Pst DC3000 induces pathogenesis-uncorrelated cytosolic Ca²⁺ rise in Arabidopsis leaves

In nature, the phytopathogen usually initiates its infection on the leaf surface before moving into the internal space through natural openings. Little is known about immediate response of the leaf to the surface-colonizing phytopathogen and its correlation with individual microbe-associated molecular patterns (MAMPs). In this study, we monitored the dynamic changes in the cytosolic Ca²⁺ concentration ([Ca²⁺]cyₜ) in the Arabidopsis leaf expressing luminescence protein aequorin as the response to the surface-inoculating Pseudomonas syringae DC3000 (Pst DC3000) with a touching-free system.

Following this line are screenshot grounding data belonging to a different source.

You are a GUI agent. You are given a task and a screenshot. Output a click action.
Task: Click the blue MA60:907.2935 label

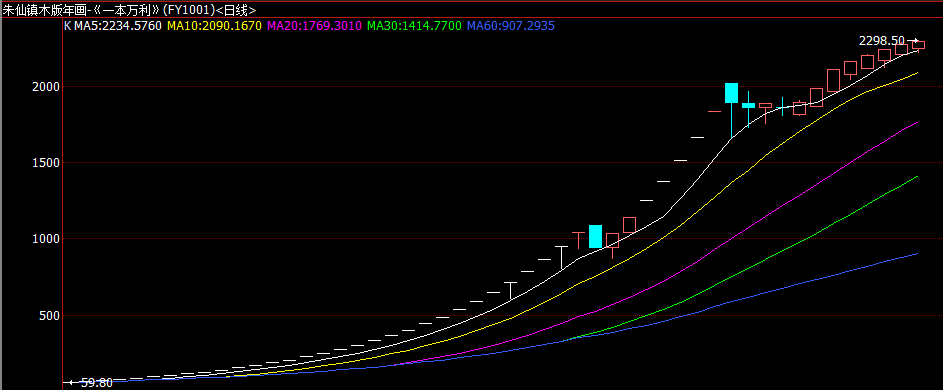tap(511, 26)
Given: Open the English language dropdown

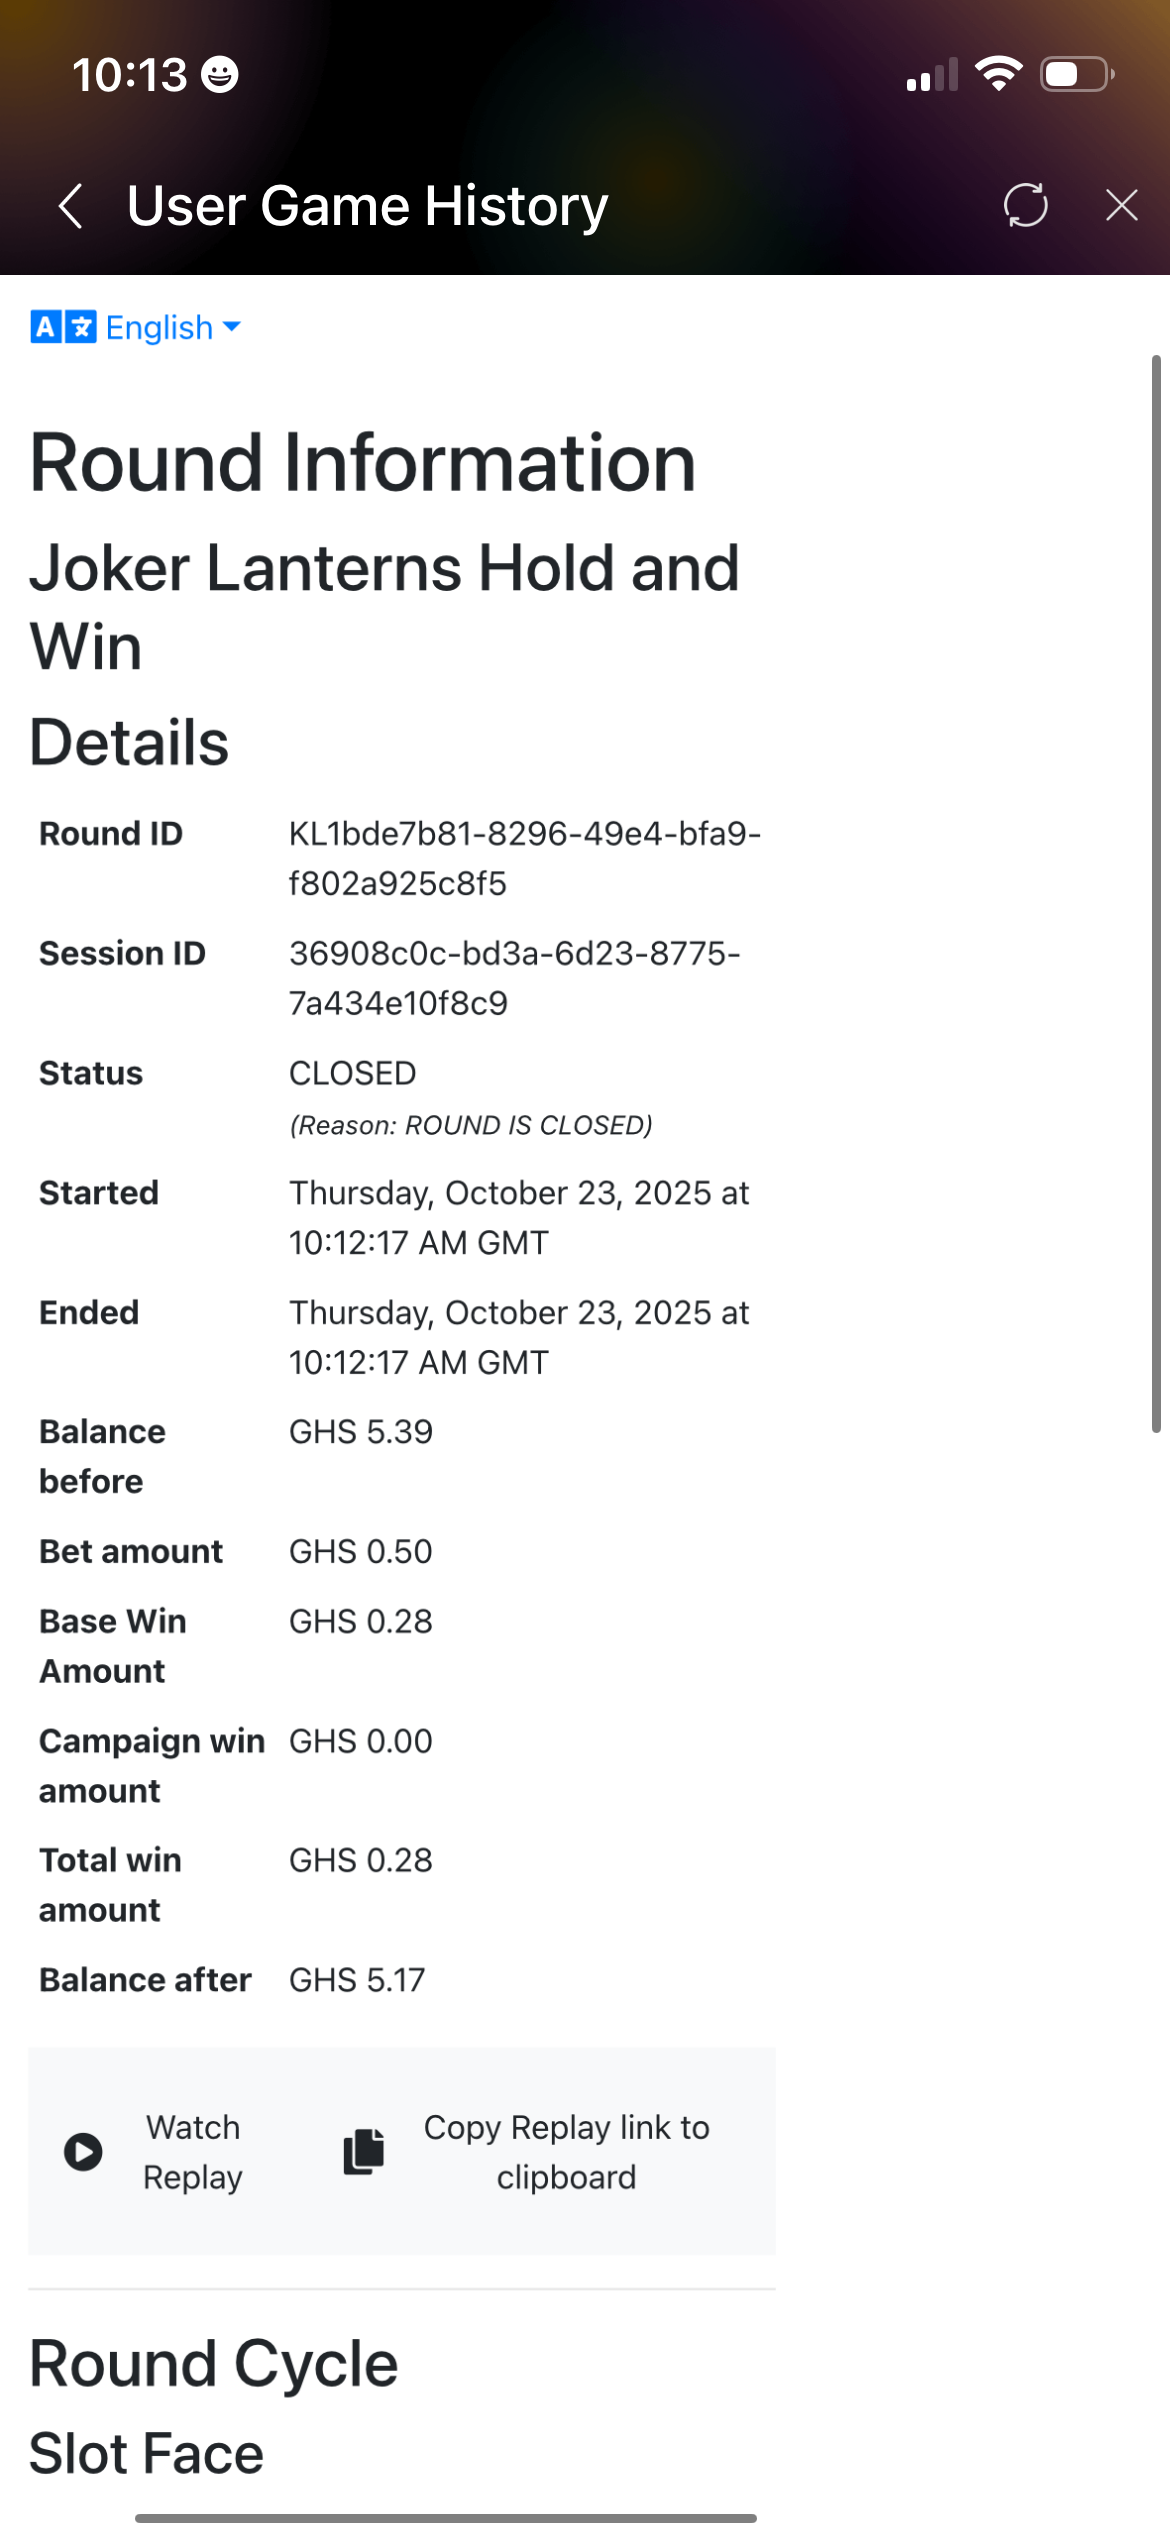Looking at the screenshot, I should click(x=159, y=327).
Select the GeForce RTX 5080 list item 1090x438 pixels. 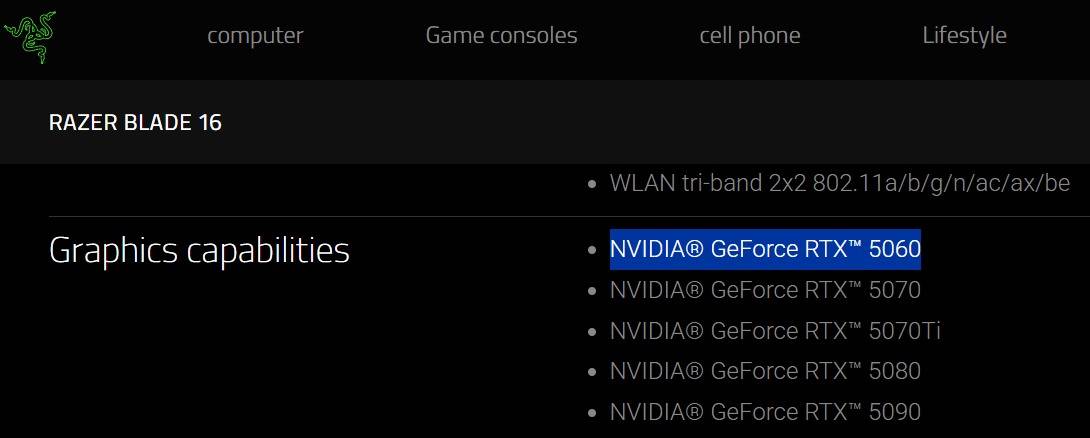coord(765,371)
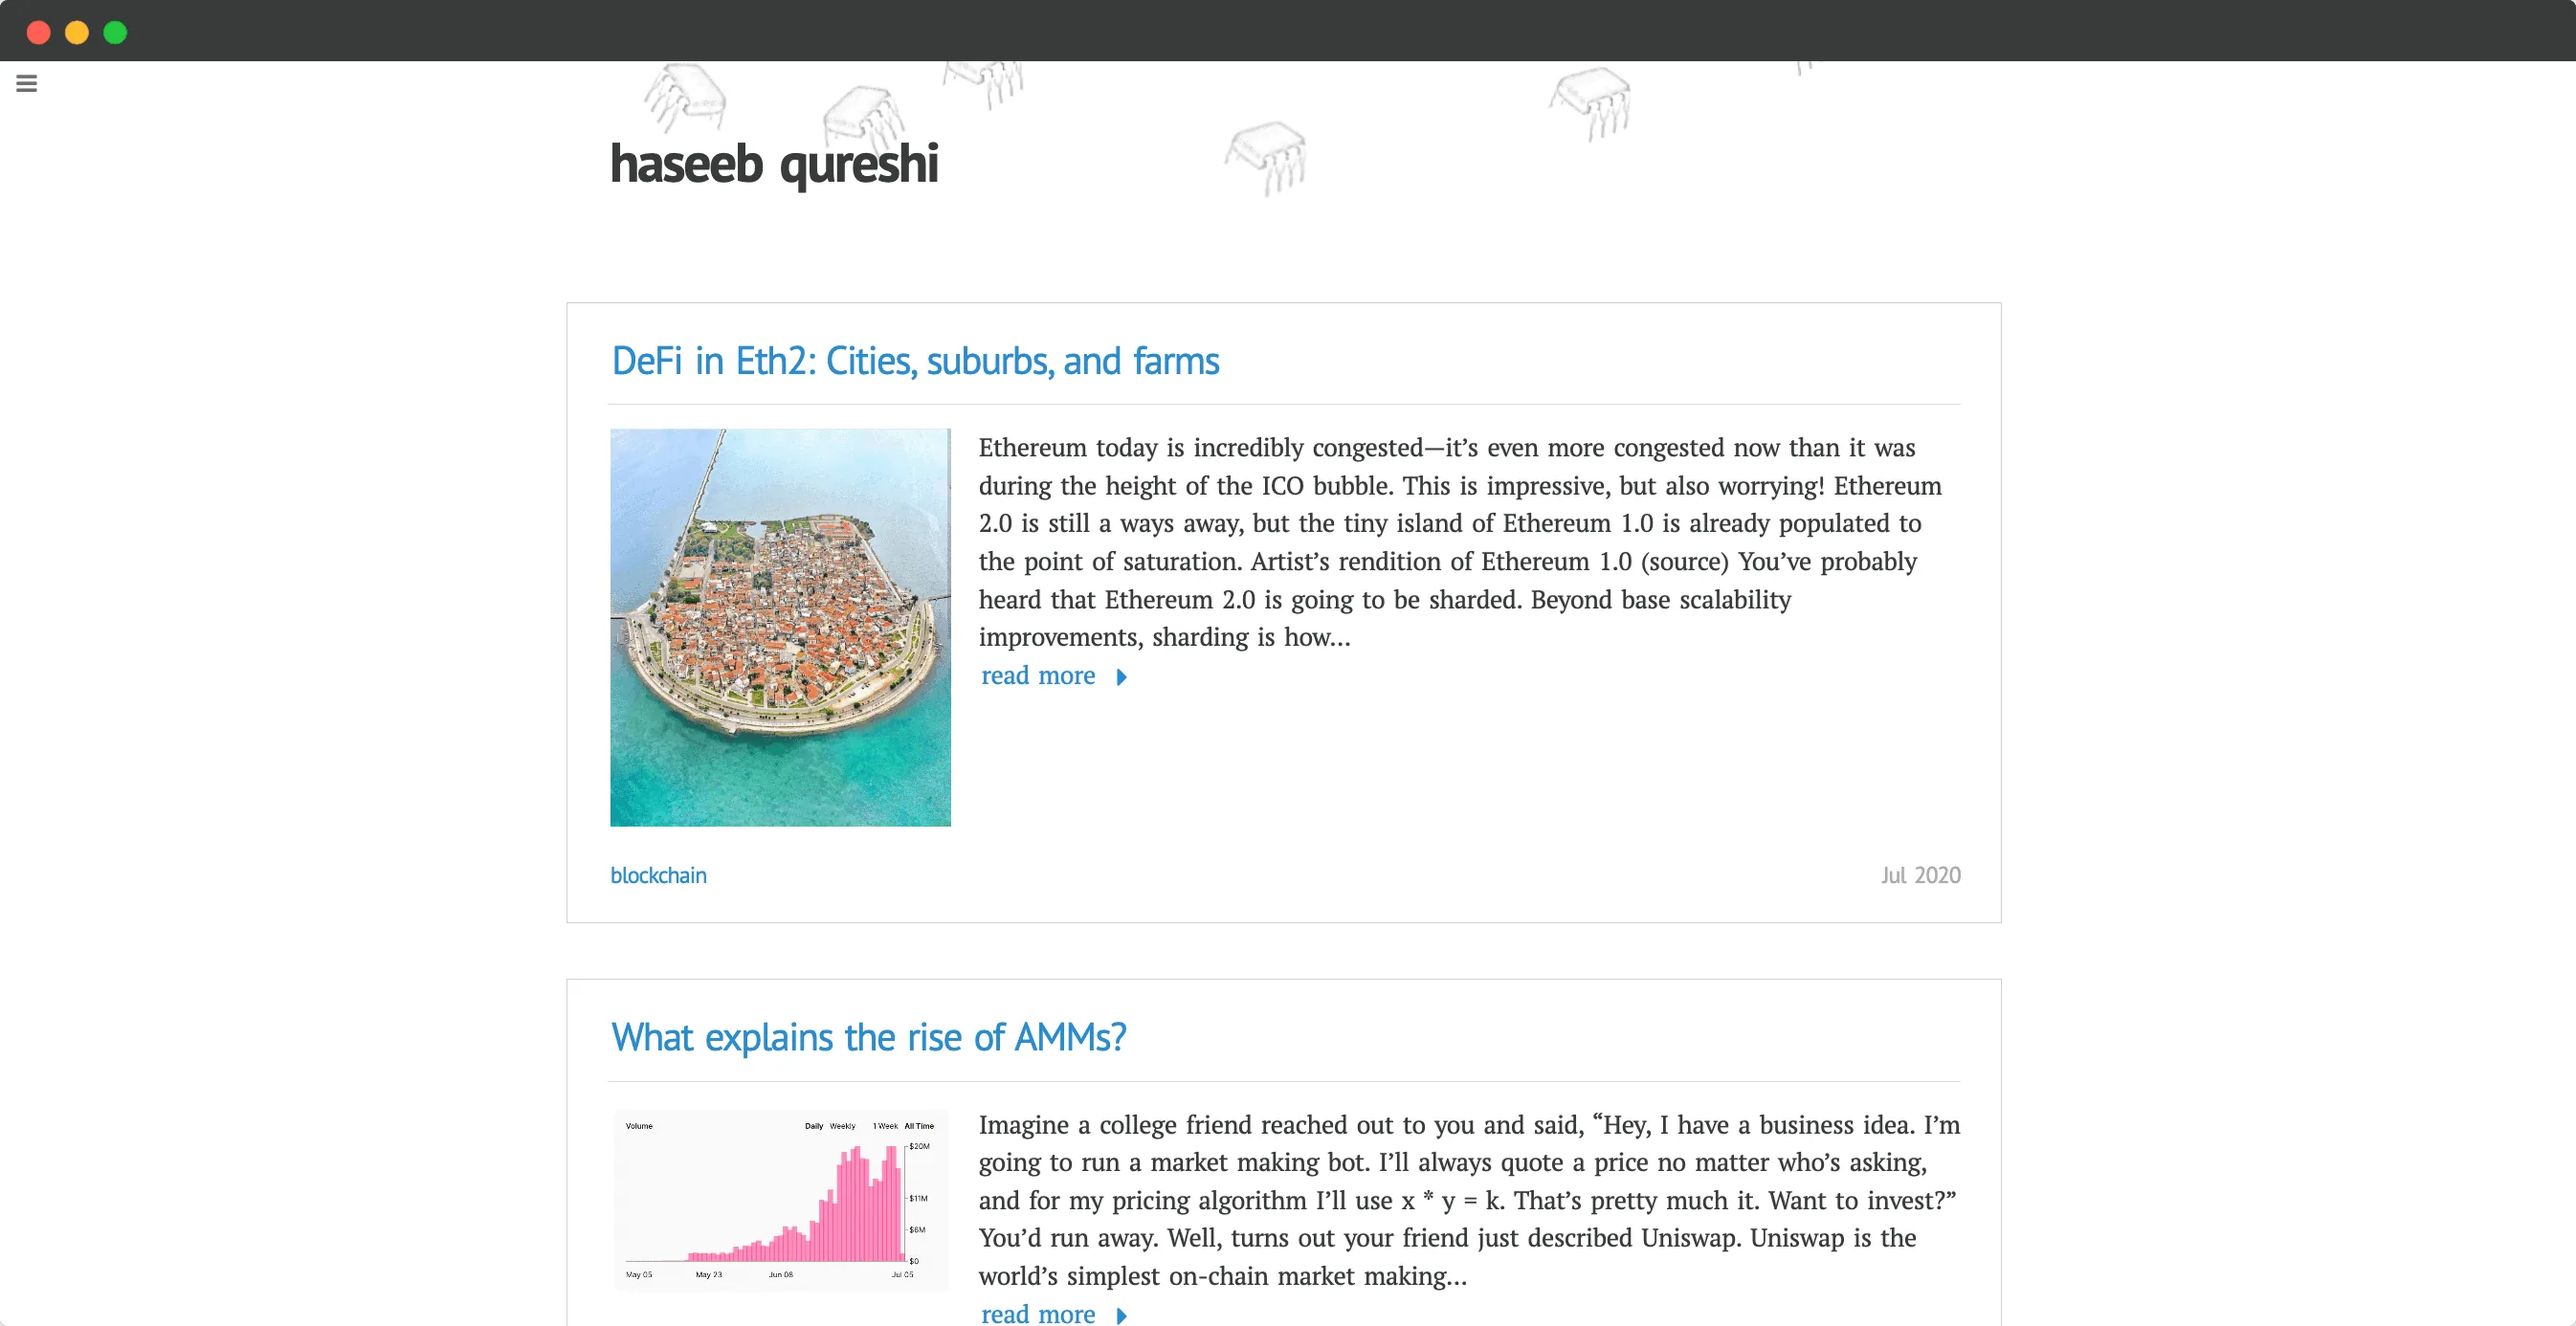Click the aerial island photo thumbnail
The width and height of the screenshot is (2576, 1326).
780,627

The significant [Ca²⁺]cyt transient rise was evoked in the leaf right after inoculation, and its magnitude was correlated with the pathogen concentration. Pharmacological studies revealed that the rising [Ca²⁺]cyₜ occurs primarily from the cAMP-mediated Ca²⁺ mobility pathway, but not Gd³⁺-sensitive Ca²⁺ influx channel in the plasma membrane, which was distinct from those induced by individual MAMPs (lipopolysaccharide, flagellin, and elongation factor Tu). Pretreating the leaf with Pst DC3000 or MAMPs significantly attenuated its responses to subsequent treatments of any of them, which indicates that the leaf has the convergent mechanism of sensitivity to the pathogen and MAMPs. Furthermore, Pst DC3000 mutants defective in flagellum, type III secretion apparatus, and phytotoxin coronine production significantly lost their multiplication ability in the leaf apoplast, but evoked [Ca²⁺]cyₜ responses comparable with that of the wild type. Taken together, these data indicates that the [Ca²⁺]cyₜ in the leaf has the sensitive response to the surface-inoculating phytopathogen, which was distinct from those of individual MAMPs and had no correlation with the pathogen pathogenesis capacity.